Dolayısıyla bugün Google ‘ı tahttan indirmek için bir arama motoru yapacak olan kişi, bir çoğumuzun hayal dahi edemeyeceği bir arama motoru yapması lazım. Örneğin sizinle konuşabilen bir arama motoru. Facebook ‘u tahtından indirmek için sadece sizin sevebileceğiniz paylaşımları sunan ve ruh halinize göre tam görmek istediklerinizi size gösteren bir sosyal ağ sitesi yapması lazım. Bu da çok ileri bir teknoloji gerektirir.

Uzun lafın kısası, ilk olmak her zaman yeterli değildir, aynı zamanda en iyisi olmak da önemlidir. Hem Google hemde facebook bunun bilincinde oldukları için kendilerini sürekli geliştirmeye çalışıyorlar. Çünkü onlarda biliyor ki, eğer kendilerini geliştirmeye devam etmezlerse, bir gün onların tahttan birilerini indirdiği gibi, birileri gelir onları tahttan indirir 😉

Neden Para Kazanamıyoruz?

Herkesin derdi para kazanmak, ayda en az asgari ücretin iki katını elde etmek, bir yılda en azından bir araba alabilmek falan. Peki ben size desem ki “para kazanmak aslında çok kolaydır“, çoğunuzda böyle demem durumunda “ya abi dalga geçme, para kazanmanın nesi kolay, ekmek aslanın ağzında” dersiniz. Peki neden böyle düşünüyoruz ve neden para kazanamıyoruz?
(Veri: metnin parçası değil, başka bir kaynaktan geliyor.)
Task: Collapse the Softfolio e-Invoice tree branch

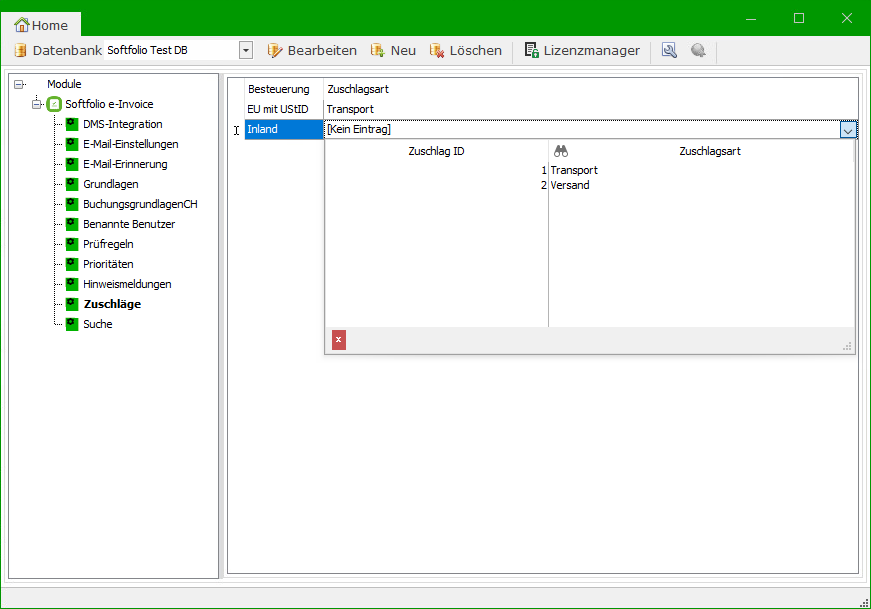Action: [x=37, y=104]
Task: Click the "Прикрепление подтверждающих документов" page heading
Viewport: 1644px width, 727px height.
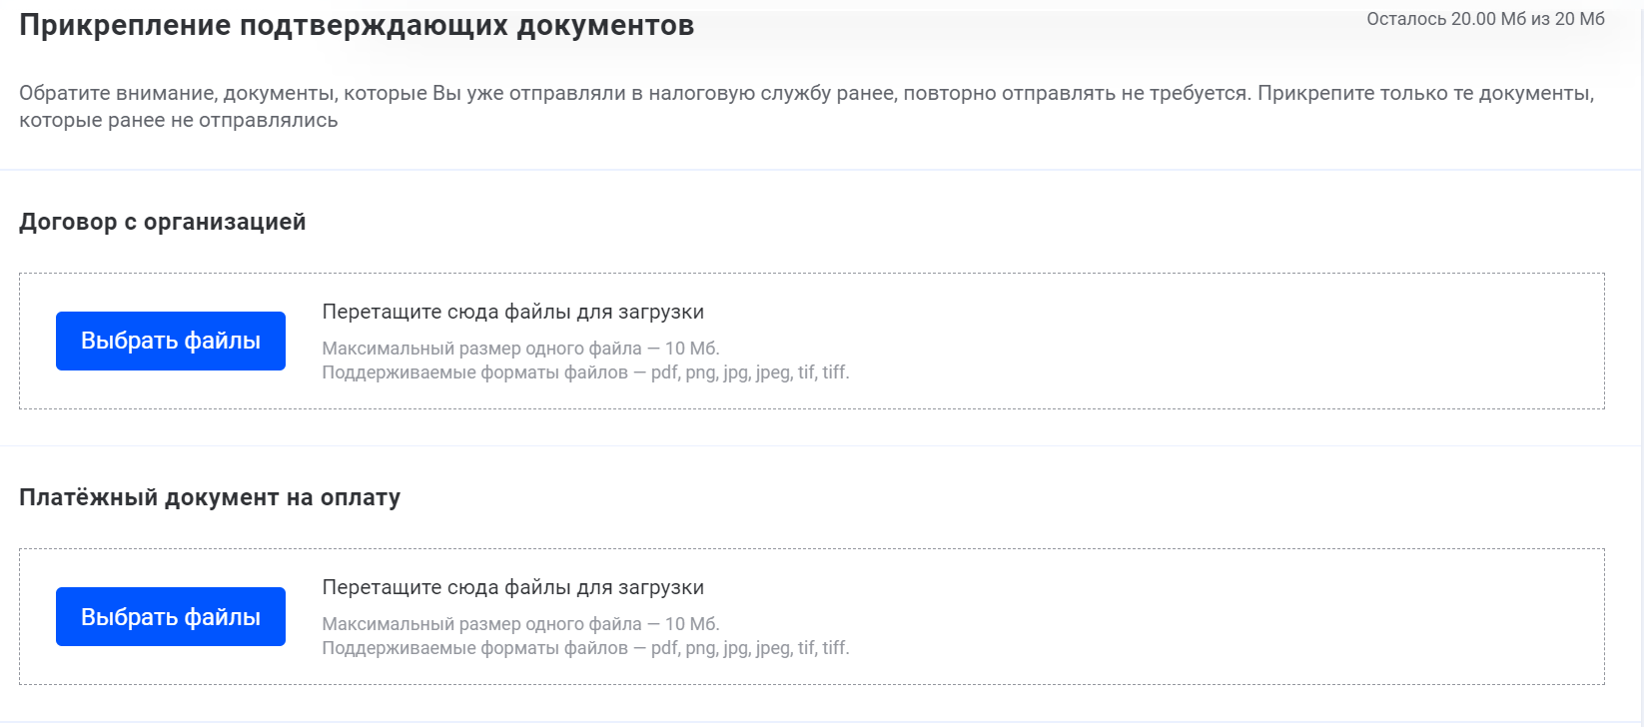Action: [356, 26]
Çuvaldızı kendime batırarak söylüyorum, çünkü her zaman kolay ve çok para kazanmayı istiyoruz. Günde 2-3 saatimizi harcayalım, ayda elimize 5-6 bin lira para geçsin istiyoruz. Yorulmak, rahatımızdan feragat etmek, oyunlarımızdan, dizilerimizden uzak kalmak, karizmamızı çizdirmek, zora gelmek, sıkıntıya girmek istemiyoruz. Hep çok para sahibi olup, lüks ve rahat içinde yaşayanlara özeniyoruz, onlar gibi yaşamak, oturduğumuz yerden para kazanmak istiyoruz. Dolayısıyla sürekli “nasıl rahatımı bozmadan garanti ve çok para kazanırım?” diye düşünmekten para kazanamıyoruz.
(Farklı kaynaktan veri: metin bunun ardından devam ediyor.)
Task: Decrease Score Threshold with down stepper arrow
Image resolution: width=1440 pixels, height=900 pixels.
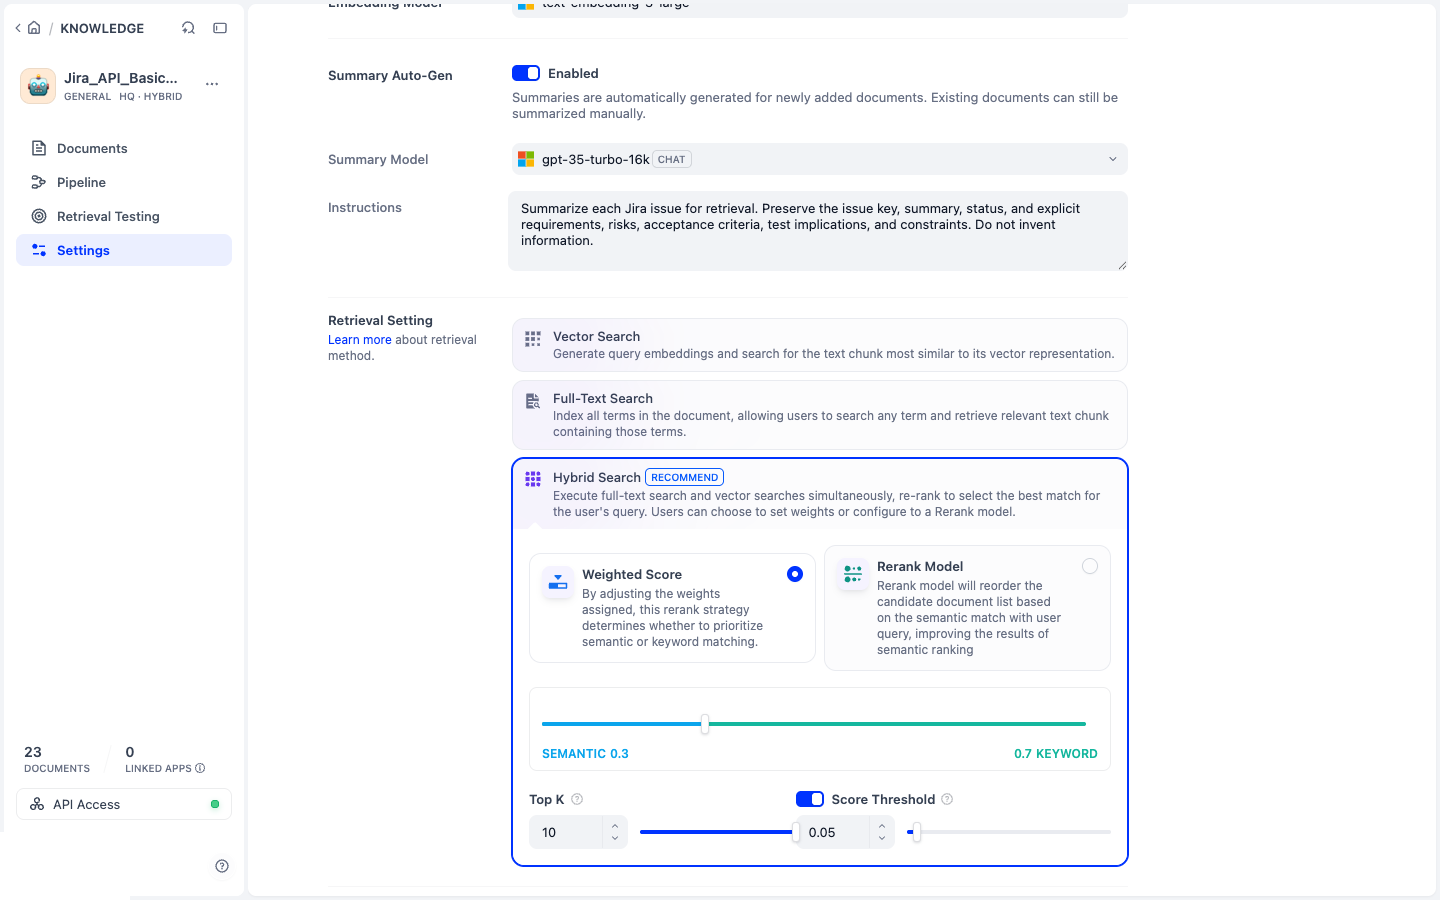Action: pos(881,838)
çok para kazanmakBu noktaya kadar yazdıklarımı okuyup “ne rahatı be abi, ayda bin küsür TL kazanmak için sabahtan akşama kadar anamız ağlıyor, derdimiz rahatlık değil para kazanmak” diyenler vardır. Bunu söyleyen kişiye “ben ayda 3 bin TL kazanabileceğiniz bir iş modeli söyleyeyim” demem durumunda balıklama atlaması lazım. Tamam o zaman size ayda 3 bin TL para kazanabileceğiniz bir iş modeli; seyyar simitçilik. Daha bundan bir kaç sene günde 100-150 TL civarında kazandıklarını çeşitli haberlerde söylemişlerdi, hatta simitçi olmayan bir haberci 1 günlük simitçilik yapmıştı. Sabaha karşı 4’te kalkacaksınız, gideceksiniz fırından simitleri alacaksınız, sabah 6’da işlek bir caddeye dikileceksiniz, akşama kadar simit satacaksınız, ayda 3 bin TL civarında para kazanacaksınız. Hiç öyle 4 yıllık üniversite bitirmeye, mühendis olmaya, yabancı dil bilmeye hatta yurt dışında master yapmaya gerek yok. Eğer tek derdimiz para kazanmak ise yarın başlanabilir bu işe çünkü çok muazzam bir sermayeye de ihtiyaçta yok.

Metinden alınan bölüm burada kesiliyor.